O.C.G.A.10-1-32 establishes requirements and prohibitions as to "retail installment contracts." Massey v. Stephens, 155 Ga. App. 243, 270 S.E.2d 796 (1980).

Not "retail installment transaction" when bank, not seller, obtains lien.

- When seller sold mobile home for a "cash sales price" and bank financed loan for the "cash sales price," the proceeds of which were then paid to the seller, the bank, not the seller, had a purchase money security interest in the mobile home and the actual sale was not a "retail installment transaction" under paragraphs (a)(9) and (a)(11) of this section. Massey v. Stephens, 155 Ga. App. 243, 270 S.E.2d 796 (1980).

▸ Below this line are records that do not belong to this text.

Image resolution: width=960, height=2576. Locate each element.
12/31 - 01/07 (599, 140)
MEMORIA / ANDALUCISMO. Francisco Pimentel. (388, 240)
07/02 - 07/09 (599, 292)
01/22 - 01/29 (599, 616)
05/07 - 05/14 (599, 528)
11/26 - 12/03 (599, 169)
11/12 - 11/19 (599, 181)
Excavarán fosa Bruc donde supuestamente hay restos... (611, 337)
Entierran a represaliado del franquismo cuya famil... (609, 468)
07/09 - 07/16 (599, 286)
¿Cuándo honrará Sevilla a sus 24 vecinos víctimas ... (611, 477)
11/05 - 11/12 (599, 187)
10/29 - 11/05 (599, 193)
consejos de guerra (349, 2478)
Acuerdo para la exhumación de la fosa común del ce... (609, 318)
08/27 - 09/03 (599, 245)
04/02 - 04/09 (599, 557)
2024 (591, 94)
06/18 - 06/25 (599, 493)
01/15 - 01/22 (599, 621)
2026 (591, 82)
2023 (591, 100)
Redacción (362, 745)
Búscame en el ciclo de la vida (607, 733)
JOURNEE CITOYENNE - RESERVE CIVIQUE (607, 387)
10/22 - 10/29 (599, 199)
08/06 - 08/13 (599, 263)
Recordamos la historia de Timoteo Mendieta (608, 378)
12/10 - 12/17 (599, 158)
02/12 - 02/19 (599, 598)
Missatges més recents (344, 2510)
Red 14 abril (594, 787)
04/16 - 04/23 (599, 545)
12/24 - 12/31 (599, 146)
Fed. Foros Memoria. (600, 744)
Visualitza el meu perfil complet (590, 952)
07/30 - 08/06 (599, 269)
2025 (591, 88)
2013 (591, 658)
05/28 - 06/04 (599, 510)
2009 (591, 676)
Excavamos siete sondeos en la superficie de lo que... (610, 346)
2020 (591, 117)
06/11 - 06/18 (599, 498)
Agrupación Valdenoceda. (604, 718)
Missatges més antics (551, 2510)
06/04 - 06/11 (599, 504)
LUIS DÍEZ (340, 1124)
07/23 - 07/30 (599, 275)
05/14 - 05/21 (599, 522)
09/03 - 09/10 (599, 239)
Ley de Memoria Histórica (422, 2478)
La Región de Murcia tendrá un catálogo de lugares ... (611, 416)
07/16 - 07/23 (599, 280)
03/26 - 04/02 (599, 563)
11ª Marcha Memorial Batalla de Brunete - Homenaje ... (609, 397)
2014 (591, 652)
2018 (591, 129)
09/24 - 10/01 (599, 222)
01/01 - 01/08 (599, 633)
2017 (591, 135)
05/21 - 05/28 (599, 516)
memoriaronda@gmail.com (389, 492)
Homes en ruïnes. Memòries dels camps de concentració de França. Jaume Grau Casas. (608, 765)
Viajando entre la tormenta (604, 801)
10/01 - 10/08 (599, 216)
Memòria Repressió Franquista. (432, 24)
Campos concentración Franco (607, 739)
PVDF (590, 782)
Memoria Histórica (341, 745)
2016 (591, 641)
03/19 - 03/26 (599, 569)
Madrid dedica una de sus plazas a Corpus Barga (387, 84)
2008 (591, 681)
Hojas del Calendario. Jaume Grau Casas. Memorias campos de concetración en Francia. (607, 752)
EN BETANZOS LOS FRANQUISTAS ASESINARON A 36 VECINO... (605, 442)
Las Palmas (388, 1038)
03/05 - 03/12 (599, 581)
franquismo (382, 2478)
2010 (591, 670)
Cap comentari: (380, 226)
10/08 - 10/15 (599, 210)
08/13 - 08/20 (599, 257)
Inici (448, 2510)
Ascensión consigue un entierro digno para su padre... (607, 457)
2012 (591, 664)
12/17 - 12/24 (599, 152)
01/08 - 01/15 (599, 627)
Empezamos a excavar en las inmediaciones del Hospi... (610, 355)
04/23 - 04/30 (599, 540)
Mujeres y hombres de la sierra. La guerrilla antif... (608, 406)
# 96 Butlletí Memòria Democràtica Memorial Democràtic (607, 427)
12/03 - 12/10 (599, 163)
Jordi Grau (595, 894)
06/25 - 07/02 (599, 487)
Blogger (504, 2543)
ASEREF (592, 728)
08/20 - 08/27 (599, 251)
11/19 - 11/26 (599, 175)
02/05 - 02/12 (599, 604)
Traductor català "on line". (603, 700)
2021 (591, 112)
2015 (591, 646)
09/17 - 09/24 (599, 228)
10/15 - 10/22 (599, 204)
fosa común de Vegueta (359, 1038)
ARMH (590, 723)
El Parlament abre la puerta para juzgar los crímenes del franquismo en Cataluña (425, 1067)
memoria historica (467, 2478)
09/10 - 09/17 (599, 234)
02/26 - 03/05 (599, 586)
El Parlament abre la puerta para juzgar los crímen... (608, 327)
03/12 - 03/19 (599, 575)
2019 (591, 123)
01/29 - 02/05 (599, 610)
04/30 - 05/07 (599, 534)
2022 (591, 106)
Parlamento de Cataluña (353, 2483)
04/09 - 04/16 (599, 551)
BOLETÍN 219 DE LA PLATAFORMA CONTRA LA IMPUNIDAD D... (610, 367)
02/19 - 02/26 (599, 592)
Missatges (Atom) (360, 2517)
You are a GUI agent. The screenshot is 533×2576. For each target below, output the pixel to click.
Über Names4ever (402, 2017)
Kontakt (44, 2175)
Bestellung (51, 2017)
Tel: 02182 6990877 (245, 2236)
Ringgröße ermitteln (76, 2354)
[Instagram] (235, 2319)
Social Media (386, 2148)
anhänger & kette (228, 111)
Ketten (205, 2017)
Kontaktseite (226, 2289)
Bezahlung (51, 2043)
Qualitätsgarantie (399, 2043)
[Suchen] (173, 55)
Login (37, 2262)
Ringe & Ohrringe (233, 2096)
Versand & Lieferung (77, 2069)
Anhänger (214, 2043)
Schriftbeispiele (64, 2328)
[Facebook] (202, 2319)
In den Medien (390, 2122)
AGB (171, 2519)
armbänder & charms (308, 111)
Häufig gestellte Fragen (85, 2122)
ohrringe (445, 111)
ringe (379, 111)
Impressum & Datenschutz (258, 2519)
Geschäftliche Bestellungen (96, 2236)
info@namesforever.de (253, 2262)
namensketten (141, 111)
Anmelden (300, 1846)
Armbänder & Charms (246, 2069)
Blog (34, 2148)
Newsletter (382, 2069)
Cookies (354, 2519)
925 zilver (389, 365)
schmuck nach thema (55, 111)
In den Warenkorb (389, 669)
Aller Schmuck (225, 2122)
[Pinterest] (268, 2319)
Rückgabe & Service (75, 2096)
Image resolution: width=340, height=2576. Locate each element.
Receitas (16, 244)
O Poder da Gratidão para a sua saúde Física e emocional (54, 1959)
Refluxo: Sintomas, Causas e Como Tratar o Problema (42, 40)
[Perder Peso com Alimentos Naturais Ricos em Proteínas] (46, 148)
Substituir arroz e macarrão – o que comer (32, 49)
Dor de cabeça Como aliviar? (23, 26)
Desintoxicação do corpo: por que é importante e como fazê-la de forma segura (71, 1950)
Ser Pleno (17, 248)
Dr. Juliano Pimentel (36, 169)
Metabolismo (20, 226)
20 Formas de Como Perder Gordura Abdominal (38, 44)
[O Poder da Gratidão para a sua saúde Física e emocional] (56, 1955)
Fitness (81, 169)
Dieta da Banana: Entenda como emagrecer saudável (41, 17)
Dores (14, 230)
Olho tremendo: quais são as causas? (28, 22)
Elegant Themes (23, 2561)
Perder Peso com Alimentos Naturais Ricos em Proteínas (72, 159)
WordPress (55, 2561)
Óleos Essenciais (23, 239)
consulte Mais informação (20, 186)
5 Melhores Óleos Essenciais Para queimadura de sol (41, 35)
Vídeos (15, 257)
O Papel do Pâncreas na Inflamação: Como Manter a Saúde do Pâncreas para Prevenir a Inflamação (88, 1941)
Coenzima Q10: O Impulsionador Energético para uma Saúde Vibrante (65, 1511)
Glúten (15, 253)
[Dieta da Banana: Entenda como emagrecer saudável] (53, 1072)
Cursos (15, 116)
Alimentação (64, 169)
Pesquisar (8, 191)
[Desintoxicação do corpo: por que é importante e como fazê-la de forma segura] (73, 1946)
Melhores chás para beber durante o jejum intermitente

Effect of signing contract without reading it.

- When one who can read signs a contract without apprising oneself of the contract's contents otherwise than by accepting representations made by the opposite party with whom there exists no fiduciary or confidential relation, one cannot defend an action based on the contract, or have the contract canceled or reformed, on the ground that the contract does not contain the contract actually made, unless it should appear that at the time one signed the contract some such emergency existed as would excuse one's failure to read the contract or that one's failure to read the contract was brought about by some misleading artifice or device perpetrated by the opposite party, amounting to actual fraud such as would reasonably prevent one from reading the contract. Green v. Ford Motor Credit Co., 146 Ga. App. 531, 246 S.E.2d 721 (1978).

No civil remedy for inadvertent failure to meet disclosure requirements.

- It being uncontroverted that the seller's failure to meet the disclosure requirements of O.C.G.A. § 10-1-32 was inadvertent rather than intentional, O.C.G.A. § 10-1-38(c) did not provide a civil remedy. Vickery v. Mobile Home Indus., Inc., 171 Ga. App. 566, 320 S.E.2d 633 (1984).

Cited in Layfield v. Bill Heard Chevrolet Co., 607 F.2d 1097 (5th Cir. 1979); Troutt v. Nash AMC/Jeep, Inc., 157 Ga. App. 399, 278 S.E.2d 54 (1981).

OPINIONS OF THE ATTORNEY GENERAL

Balloon payment permissible.

- Balloon payment on a retail installment contract is permissible under the Motor Vehicle Sales Finance Act, O.C.G.A. § 10-1-30 et seq. 1985 Op. Att'y Gen. No. 85-10.

RESEARCH REFERENCES

Am. Jur. 2d.

- 67 Am. Jur. 2d, Sales, § 589 et seq.

ALR.

- Construction of statutes regulating form and contents of motor vehicle installment sales contracts, 73 A.L.R.2d 1430, 46 A.L.R. Fed. 657.